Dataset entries

▬▬▬

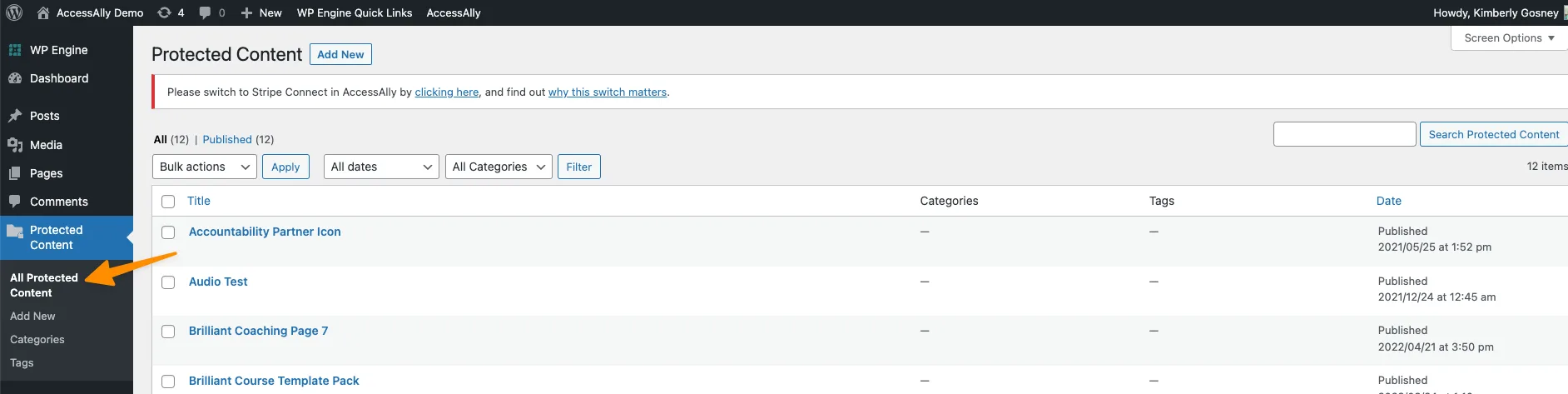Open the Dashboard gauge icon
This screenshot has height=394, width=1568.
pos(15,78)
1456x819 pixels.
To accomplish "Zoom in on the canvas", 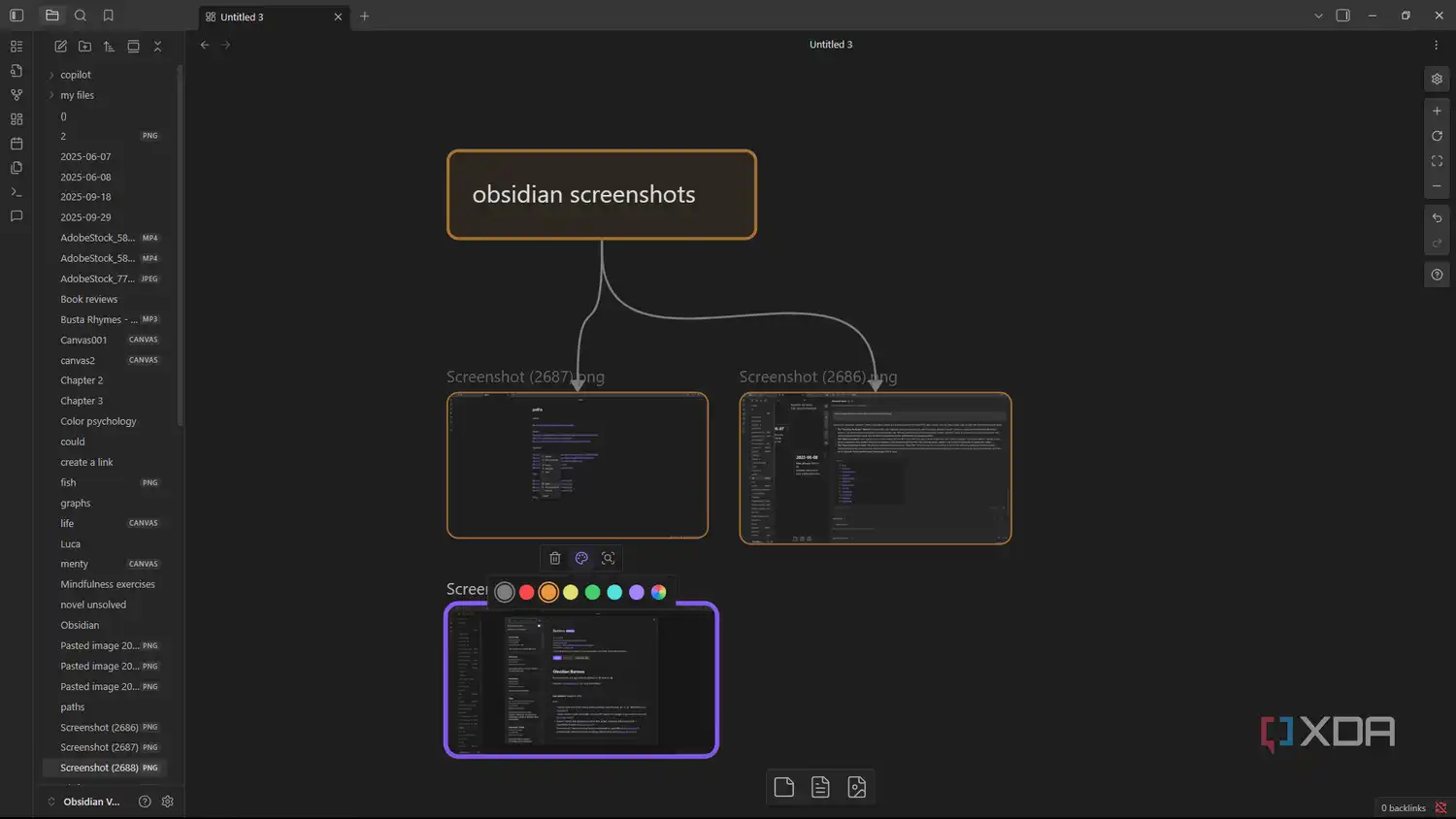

▬▬▬

**PROMPT**: Every line from the one that contains "1456x819 pixels." through the end of the records above is to be reproduced exactly; no picture goes in the copy.

**THE COMPLETED TASK**:
1456x819 pixels.
To accomplish "Zoom in on the canvas", 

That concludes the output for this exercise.